September 17, 2014 Business & Tax Blog Estate Tax

Non-controlling family partnership interests with limited marketability have long been discounted for federal gift and estate tax valuation purposes, reducing their deemed fair market value and the gift and estate tax attributable to such interests. The income tax tradeoff for a partnership interest held until death is that the income tax basis in the partnership interest is lower to the inheritor because that tax basis is automatically adjusted to fair market value. A lower tax basis potentially creates more taxable gain when the asset is later sold.
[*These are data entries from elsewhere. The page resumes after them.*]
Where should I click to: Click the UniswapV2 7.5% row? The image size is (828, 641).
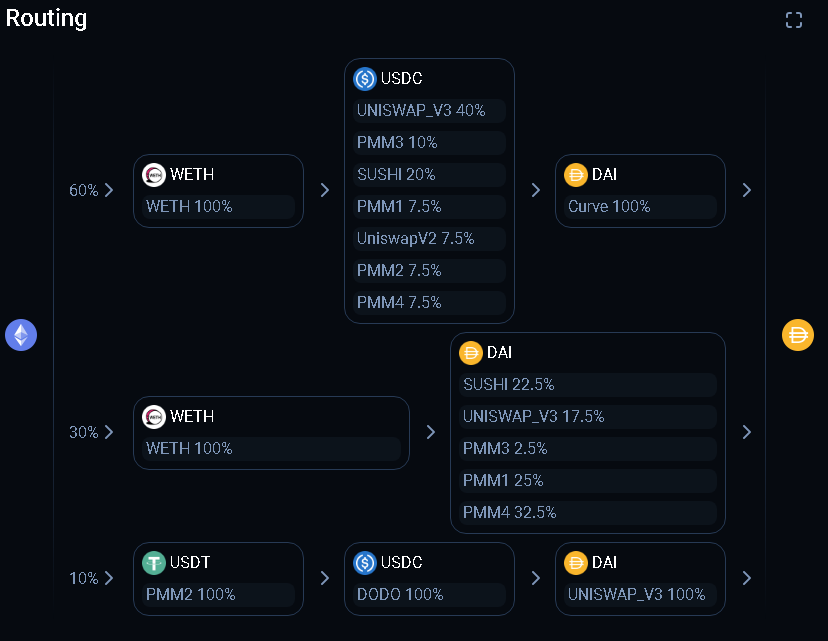point(429,238)
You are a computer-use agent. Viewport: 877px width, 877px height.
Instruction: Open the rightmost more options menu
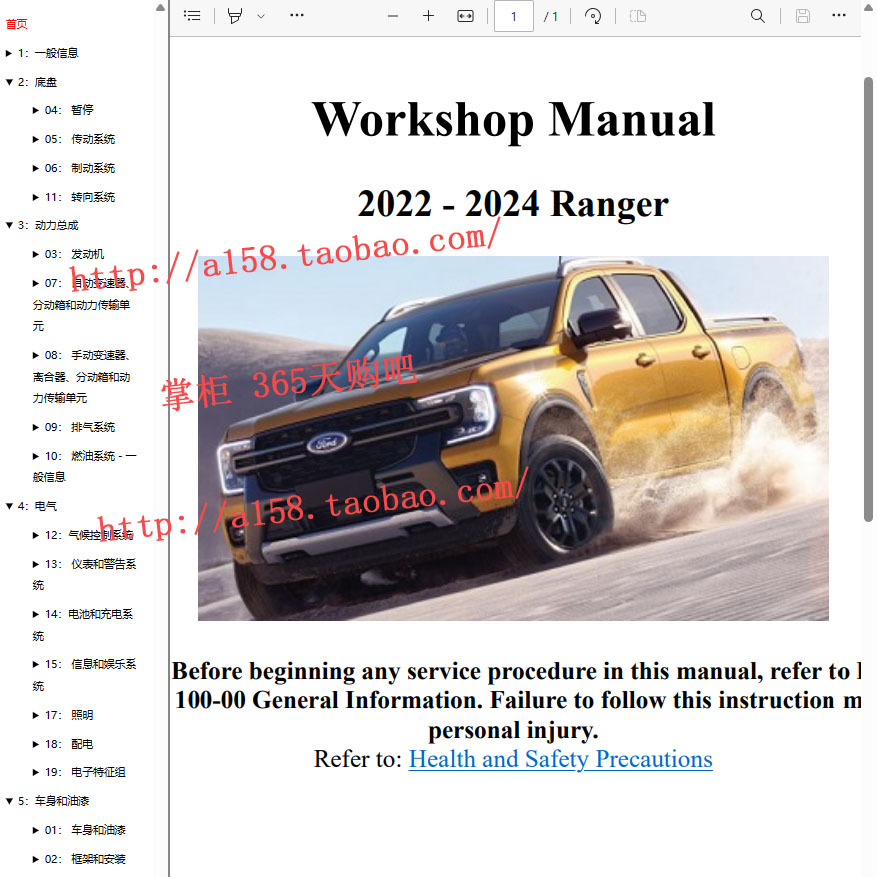click(x=839, y=16)

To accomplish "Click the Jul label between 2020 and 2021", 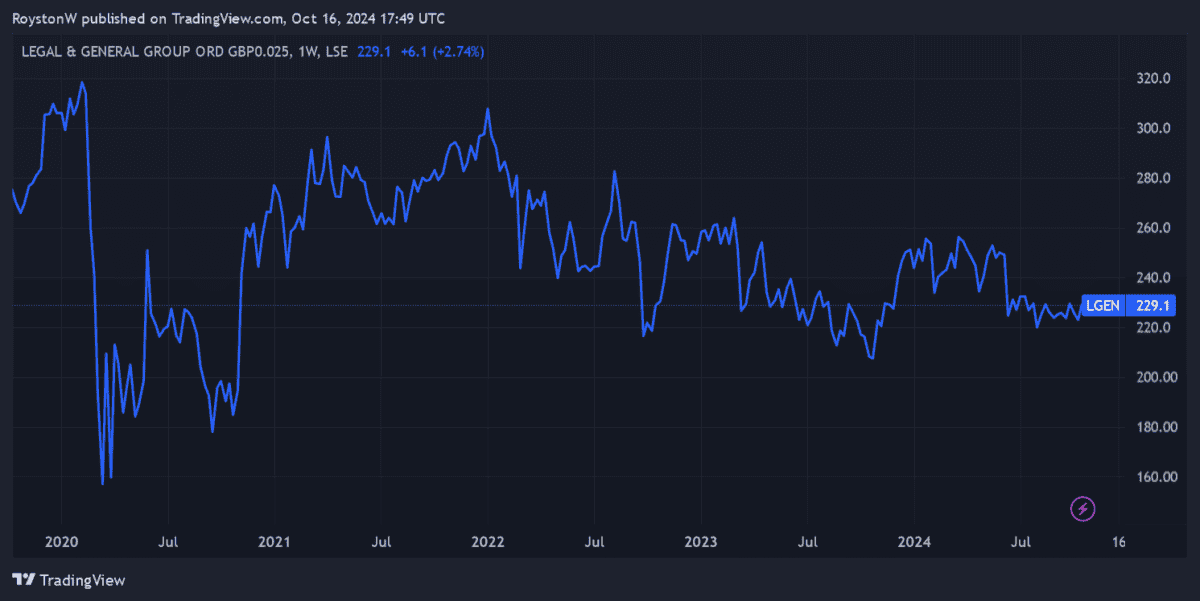I will (x=168, y=542).
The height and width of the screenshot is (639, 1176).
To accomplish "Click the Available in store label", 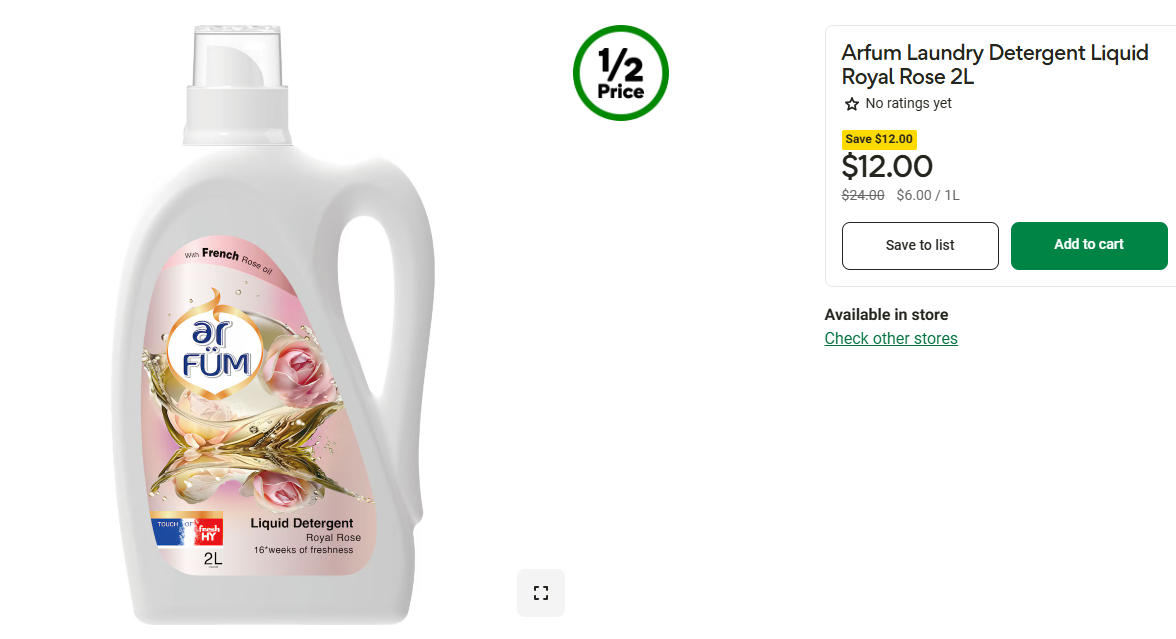I will (886, 314).
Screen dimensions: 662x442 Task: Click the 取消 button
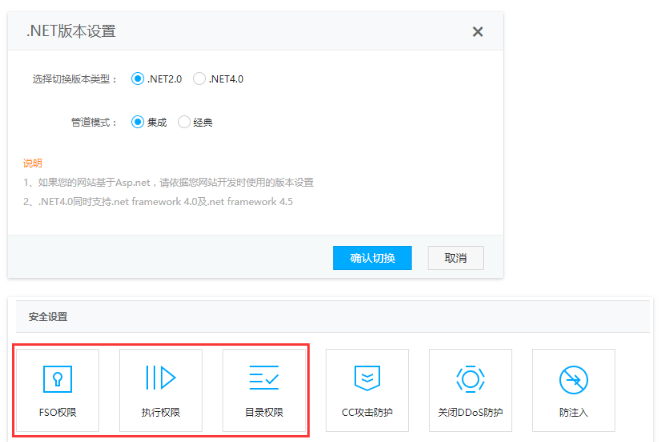(456, 258)
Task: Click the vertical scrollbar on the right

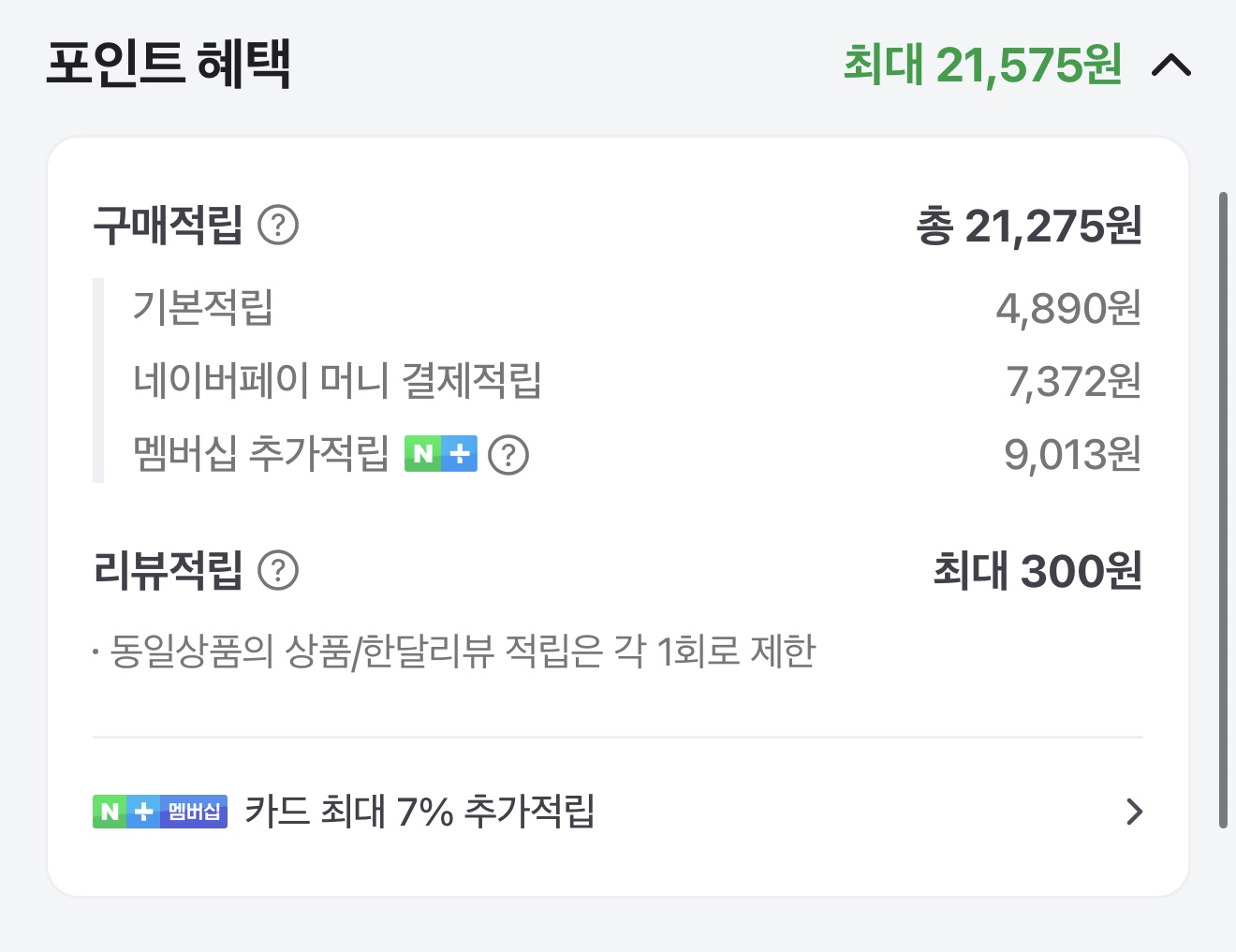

The tradeoff was traditionally tolerated because the federal gift and estate tax rate was higher than both ordinary income and capital gain tax rates. Since the federal estate and gift tax exemption increased to over $5 million per individual and over $10 million per married couple a few years ago, however, many families’ estate tax exposure has disappeared. For families with no ongoing estate tax exposure, valuation discounts that once made their family partnerships “tax assets” may now make the partnerships “tax liabilities.” Even though they may no longer have estate tax to avoid, the families are still left with a lower mark-to-market tax basis and potentially more future taxable gain after a family member dies.

Also, with recent changes in the law, the highest marginal federal income tax rate and the federal estate tax rate are now very close. For assets that produce ordinary income when sold for again, this reduces or reverses the estate-income-tax-rate arbitrage even for families with continuing estate tax exposure.

Should families unwind their family partnerships?

For families affected by these factors, it is worth asking the question anew. The question should be evaluated in the context of the many advantages and disadvantages–including non-tax factors–that characterize family partnerships.

In contrast, families with ongoing estate tax exposure whose family partnerships hold assets that will likely produce capital gain when sold are less likely to be affected by these factors. Their family partnerships likely remain effective estate planning tools.